Best way to clean up list items?

[Peter Otten]

DFS wrote:

> Have: list1 = ['\r\n   Item 1  ','  Item 2  ','\r\n  ']
> Want: list1 = ['Item 1','Item 2']
> 
> 
> I wrote this, which works fine, but maybe it can be tidier?
> 
> 1. list2 = [t.replace("\r\n", "") for t in list1]   #remove \r\n
> 2. list3 = [t.strip(' ') for t in list2]            #trim whitespace
> 3. list1  = filter(None, list3)                     #remove empty items
> 
> 
> After each step:
> 
> 1. list2 = ['   Item 1  ','  Item 2  ','  ']   #remove \r\n
> 2. list3 = ['Item 1','Item 2','']              #trim whitespace
> 3. list1 = ['Item 1','Item 2']                 #remove empty items
> 
> 
> Thanks!

s.strip() strips all whitespace, so you can combine steps 1 and 2:

>>> items = ['\r\n   Item 1  ','  Item 2  ','\r\n  ']
>>> stripped = (s.strip() for s in items)
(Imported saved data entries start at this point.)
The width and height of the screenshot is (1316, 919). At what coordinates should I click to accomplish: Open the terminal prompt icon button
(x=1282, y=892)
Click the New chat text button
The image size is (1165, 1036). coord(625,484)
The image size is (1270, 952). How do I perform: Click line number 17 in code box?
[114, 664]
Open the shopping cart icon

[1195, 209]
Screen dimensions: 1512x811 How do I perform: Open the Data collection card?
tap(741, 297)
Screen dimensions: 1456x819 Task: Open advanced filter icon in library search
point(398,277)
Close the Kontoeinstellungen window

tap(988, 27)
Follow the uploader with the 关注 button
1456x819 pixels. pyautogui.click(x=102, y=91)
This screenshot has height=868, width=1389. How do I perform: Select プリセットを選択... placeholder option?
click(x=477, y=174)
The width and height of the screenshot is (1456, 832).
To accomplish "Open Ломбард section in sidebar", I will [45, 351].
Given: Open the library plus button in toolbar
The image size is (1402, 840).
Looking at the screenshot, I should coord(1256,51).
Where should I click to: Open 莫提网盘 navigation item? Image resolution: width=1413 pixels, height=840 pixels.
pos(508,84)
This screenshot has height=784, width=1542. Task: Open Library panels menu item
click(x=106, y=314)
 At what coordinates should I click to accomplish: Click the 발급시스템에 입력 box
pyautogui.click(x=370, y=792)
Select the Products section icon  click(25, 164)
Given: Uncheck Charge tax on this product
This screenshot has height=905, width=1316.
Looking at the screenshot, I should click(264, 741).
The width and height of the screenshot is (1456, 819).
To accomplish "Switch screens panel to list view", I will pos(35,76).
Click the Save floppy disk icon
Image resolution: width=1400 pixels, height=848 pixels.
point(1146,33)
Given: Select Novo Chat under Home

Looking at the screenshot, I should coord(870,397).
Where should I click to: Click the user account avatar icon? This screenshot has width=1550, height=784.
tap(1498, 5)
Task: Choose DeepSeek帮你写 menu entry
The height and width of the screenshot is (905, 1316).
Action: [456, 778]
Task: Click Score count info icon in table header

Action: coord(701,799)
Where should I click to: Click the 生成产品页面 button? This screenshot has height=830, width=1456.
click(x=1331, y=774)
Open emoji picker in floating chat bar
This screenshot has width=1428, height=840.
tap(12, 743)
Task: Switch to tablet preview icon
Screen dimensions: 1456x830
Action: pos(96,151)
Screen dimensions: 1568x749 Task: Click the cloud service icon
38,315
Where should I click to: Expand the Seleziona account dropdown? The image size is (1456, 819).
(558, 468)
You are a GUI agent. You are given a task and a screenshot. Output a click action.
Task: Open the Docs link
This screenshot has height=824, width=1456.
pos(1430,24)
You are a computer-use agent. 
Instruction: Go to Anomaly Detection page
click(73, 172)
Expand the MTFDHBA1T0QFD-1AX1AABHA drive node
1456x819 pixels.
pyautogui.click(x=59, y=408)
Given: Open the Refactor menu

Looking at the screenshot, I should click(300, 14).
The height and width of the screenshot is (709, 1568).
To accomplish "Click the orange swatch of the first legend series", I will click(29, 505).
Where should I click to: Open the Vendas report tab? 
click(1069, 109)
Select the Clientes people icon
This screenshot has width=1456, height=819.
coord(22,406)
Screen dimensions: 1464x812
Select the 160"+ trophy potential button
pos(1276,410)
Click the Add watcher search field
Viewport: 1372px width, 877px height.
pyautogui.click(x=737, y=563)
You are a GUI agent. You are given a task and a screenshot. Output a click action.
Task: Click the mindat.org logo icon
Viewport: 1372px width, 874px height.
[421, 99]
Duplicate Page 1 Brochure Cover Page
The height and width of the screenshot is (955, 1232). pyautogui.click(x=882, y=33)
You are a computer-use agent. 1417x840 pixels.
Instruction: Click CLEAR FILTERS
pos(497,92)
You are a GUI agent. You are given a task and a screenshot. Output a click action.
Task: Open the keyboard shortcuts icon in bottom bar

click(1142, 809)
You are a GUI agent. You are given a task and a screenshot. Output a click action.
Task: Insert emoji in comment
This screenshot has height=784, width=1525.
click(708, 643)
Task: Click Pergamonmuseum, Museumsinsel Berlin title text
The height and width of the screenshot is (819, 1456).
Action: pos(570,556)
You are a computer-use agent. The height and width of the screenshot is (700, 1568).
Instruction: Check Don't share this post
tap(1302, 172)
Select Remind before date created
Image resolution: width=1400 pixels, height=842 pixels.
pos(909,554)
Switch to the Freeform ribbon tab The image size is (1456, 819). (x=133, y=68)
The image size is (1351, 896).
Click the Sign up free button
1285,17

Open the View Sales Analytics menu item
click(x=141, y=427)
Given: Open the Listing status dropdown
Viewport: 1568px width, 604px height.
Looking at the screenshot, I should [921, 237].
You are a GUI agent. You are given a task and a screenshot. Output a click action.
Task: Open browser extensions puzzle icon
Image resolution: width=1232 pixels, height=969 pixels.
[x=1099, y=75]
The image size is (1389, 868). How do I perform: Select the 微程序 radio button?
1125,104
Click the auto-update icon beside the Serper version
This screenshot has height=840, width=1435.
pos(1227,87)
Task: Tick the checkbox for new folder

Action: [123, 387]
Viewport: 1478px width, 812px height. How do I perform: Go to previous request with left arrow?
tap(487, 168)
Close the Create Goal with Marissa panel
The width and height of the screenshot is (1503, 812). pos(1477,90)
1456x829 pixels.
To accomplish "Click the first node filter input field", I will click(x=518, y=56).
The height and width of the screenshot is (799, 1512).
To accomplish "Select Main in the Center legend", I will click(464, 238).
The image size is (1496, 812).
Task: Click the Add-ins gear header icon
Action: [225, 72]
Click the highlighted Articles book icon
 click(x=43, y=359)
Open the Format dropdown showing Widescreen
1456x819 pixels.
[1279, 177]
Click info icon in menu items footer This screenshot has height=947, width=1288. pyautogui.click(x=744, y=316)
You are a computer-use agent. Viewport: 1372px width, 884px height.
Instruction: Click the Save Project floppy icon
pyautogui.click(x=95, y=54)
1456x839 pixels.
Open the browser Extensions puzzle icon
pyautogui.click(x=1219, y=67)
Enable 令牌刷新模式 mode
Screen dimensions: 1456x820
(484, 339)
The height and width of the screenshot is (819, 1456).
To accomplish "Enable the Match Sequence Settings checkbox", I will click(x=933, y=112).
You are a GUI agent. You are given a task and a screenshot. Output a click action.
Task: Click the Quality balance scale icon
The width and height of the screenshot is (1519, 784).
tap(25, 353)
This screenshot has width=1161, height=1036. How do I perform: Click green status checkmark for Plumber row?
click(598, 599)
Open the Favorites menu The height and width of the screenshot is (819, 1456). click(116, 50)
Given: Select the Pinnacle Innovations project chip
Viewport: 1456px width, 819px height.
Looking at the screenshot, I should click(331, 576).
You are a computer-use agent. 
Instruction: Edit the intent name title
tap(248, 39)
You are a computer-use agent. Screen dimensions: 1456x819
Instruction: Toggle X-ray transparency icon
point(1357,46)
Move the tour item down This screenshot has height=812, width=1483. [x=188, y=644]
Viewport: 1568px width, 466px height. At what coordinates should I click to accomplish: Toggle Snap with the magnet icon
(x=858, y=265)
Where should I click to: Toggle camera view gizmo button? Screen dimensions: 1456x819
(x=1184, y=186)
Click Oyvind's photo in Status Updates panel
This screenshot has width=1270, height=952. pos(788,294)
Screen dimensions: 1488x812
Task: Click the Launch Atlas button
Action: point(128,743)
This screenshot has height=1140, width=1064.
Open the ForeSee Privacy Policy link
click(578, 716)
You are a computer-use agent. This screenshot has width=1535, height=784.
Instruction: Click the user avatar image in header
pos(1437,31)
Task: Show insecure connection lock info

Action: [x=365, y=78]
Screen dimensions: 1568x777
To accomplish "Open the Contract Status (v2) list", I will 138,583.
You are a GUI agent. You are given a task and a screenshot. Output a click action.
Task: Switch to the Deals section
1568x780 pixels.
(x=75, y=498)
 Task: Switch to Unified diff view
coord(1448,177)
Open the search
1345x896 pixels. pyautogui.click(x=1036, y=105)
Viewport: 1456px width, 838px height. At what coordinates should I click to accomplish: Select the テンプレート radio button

The (...) instead of [...] denote a generator expression, so the iteration 
has not started yet. The final step uses a list comprehension instead of 
filter():

>>> [s for s in stripped if s]
['Item 1', 'Item 2']

That way the same code works with both Python 2 and Python 3. Note that you 
can iterate over the generator expression only once; if you try it again 
you'll end empty-handed:

>>> [s for s in stripped if s]
[]

If you want to do it in one step here are two options that both involve some 
duplicate work:

>>> [s.strip() for s in items if s and not s.isspace()]
['Item 1', 'Item 2']
>>> [s.strip() for s in items if s.strip()]
['Item 1', 'Item 2']